On Friday 3 November 2023, the Volta Basin Authority (VBA) organised a workshop in Ouagadougou to launch the study “Drawing up an inventory of national flood management policies and strategies”.
Through this study, participants from Burkina Faso and Ghana will improve their knowledge of flood management strategies, policies and mechanisms.
The meeting will also provide an opportunity to identify, take stock of and compile statistics on flooding in the sub-basin. Water from the Bagré dam flows into Ghana. At times, floods are recorded on the Ghanaian side.
This causes conflicts with Ghana, which often accuses Burkina Faso of having opened or closed the sluice gates (a device used to stop or modify the flow of a fluid) of the dam too much.
That’s why this study comes at just the right time, because the players involved are going to remedy the situation by brainstorming and exchanging information. They are going to work in synergy, so as not to pass the blame on to each other, but to share ideas that will serve as recommendations for these two neighbouring countries, which have interests in common.
“The Volta basin has enormous potential, but is also facing huge challenges, including flooding. Floods cause a lot of damage in the Volta basin. As the Volta basin authority, it was only natural that we should get involved in flood management. This study will help to reassure the various stakeholders and to mitigate the effects of flooding to some extent,” explained ABV deputy executive director Dr Dibi Millogo.
The White Volta river flows through Burkina Faso and Ghana. The Black Volta is a river that flows through Burkina Faso, Côte d’Ivoire and Ghana. Hydro-climatic disaster expert Dr Rafatou Fofana recalled that VBA had organised a forum for the exchange of data between the Ghanaian and Burkina Faso sides. Despite this, differences persisted. She therefore welcomed the implementation of this study, which will enable all parties to face up to their responsibilities. “Everyone has come to present the statistics relating to flooding events in their area. This will make it possible to produce a summary that will shed light on the responsibility of those involved and of climate change. When you don’t keep track of all the events, and more specifically the changes in hydro-climatic parameters, you can accuse the other party of being responsible for the problem. But it’s a question of not knowing what’s going on scientifically. In the end, everyone will be able to inform their authorities”, she explained.
For one of the representatives from Ghana, Dr Joachim Ayiiwe Abungba, it was a good idea to come and share experiences and learn from Burkina Faso’s innovations in this area. “We need to work together to reduce the risk of flooding, which is bad for people and has a negative impact on the economy of countries,” he said.
The ABV is responsible for transboundary water management. The organisation comprises six African countries, including Burkina Faso, Côte d’Ivoire, Benin, Mali, Ghana and Togo. The authority’s mission is to enable the populations that share the basin to work in synergy to manage natural resources in the face of the ever-growing challenge of climate change.
Following the launch of the study, Salifou Dene, a data and information expert at the VBA, said: “We are going to carry out fieldwork, which will consist of a documentary review and a number of activities to gather information on national flood management policies. Our study area is a delicate one, as there are sometimes differences in language between these two states”, he explained.
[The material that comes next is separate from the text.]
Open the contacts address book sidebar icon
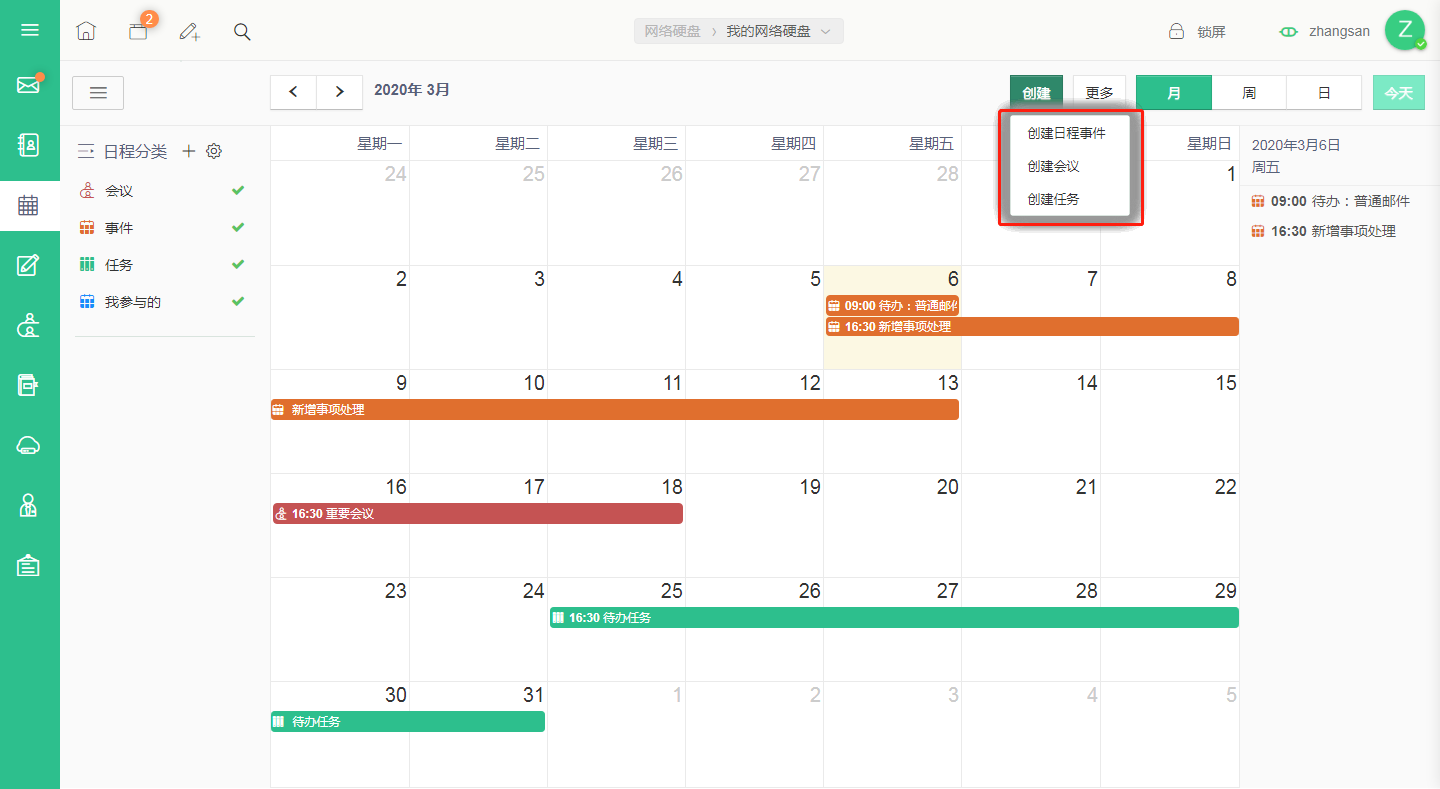(x=29, y=145)
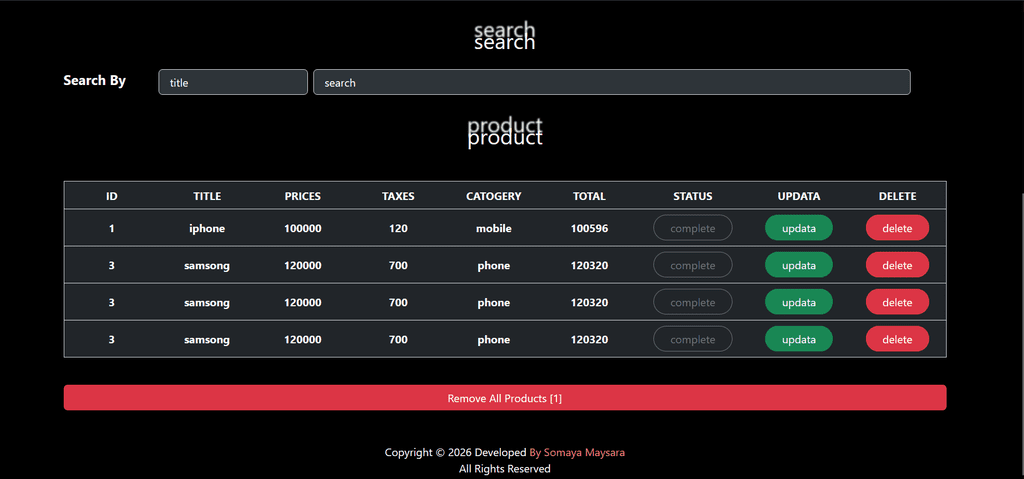Image resolution: width=1024 pixels, height=479 pixels.
Task: Toggle complete status for the iphone row
Action: [x=693, y=228]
These activities are part of phase two of the GMES & Africa programme (Global Monitoring for Environment and Security). This initiative is funded by the European Union and the African Union. The aim is to provide reliable and timely services on environmental and security issues on a sustainable basis, to meet the needs of users and public authorities alike.
VBA is participating in this programme in the field of natural disasters with the consortium: Sustainable management of wetlands and floods to strengthen food security and ecosystem resilience in West Africa (GDZHIAO).